6

I have a similarity matrix $A \in \mathbb{R}^{N\times N}$ and $a_{ij}\ge 0$ and $A$ is also symmetric.

I want to normalize this matrix in order to use it for graph-based clustering, so that each $1 \ge \hat{a}_{ij}\ge 0$. Ideally i like to use this new matrix as a kernel too. How should i normalize it?

Bob
  • 419
  • 2
  • 10
  • 1
    What is the distribution of the similarity scores? If there aren't too many extreme values, you may be able to just [max scale](http://stats.stackexchange.com/questions/70801/how-to-normalize-data-to-0-1-range) it. If there is a long tail, logging may help as well.
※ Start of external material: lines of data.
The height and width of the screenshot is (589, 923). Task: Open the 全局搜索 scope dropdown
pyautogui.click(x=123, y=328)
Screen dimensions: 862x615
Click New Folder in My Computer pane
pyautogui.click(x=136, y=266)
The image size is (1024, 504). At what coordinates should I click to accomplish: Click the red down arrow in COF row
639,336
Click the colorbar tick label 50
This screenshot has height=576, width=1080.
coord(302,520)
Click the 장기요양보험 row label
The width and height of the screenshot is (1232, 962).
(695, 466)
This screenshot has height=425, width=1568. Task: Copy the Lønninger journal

Not sure about the later part of your question (using transformed matrix as a kernel). – Keith Hughitt Oct 20 '16 at 13:30
  • Also it is good to consider whether you really need every value to be in the range 0 to 1. Is it not enough for the variance in indices to be 1? Also, I would look into dividing each entry by the determinant of the matrix. – dimpol Oct 20 '16 at 13:38

1 Answers1

5

Assuming it's composed solely of positive values, and if your diagonal isn't already composed solely of ones, do:

$$A_{ij}:=\frac{A_{ij}}{\sqrt{A_{jj}\cdot A_{ii}}}$$

This is analogous to the transformation from a covariance to correlation matrix, i.e. diagonals become one, off-diagonal is rescaled.

Firebug
  • 15,262
  • 5
  • 60
  • 127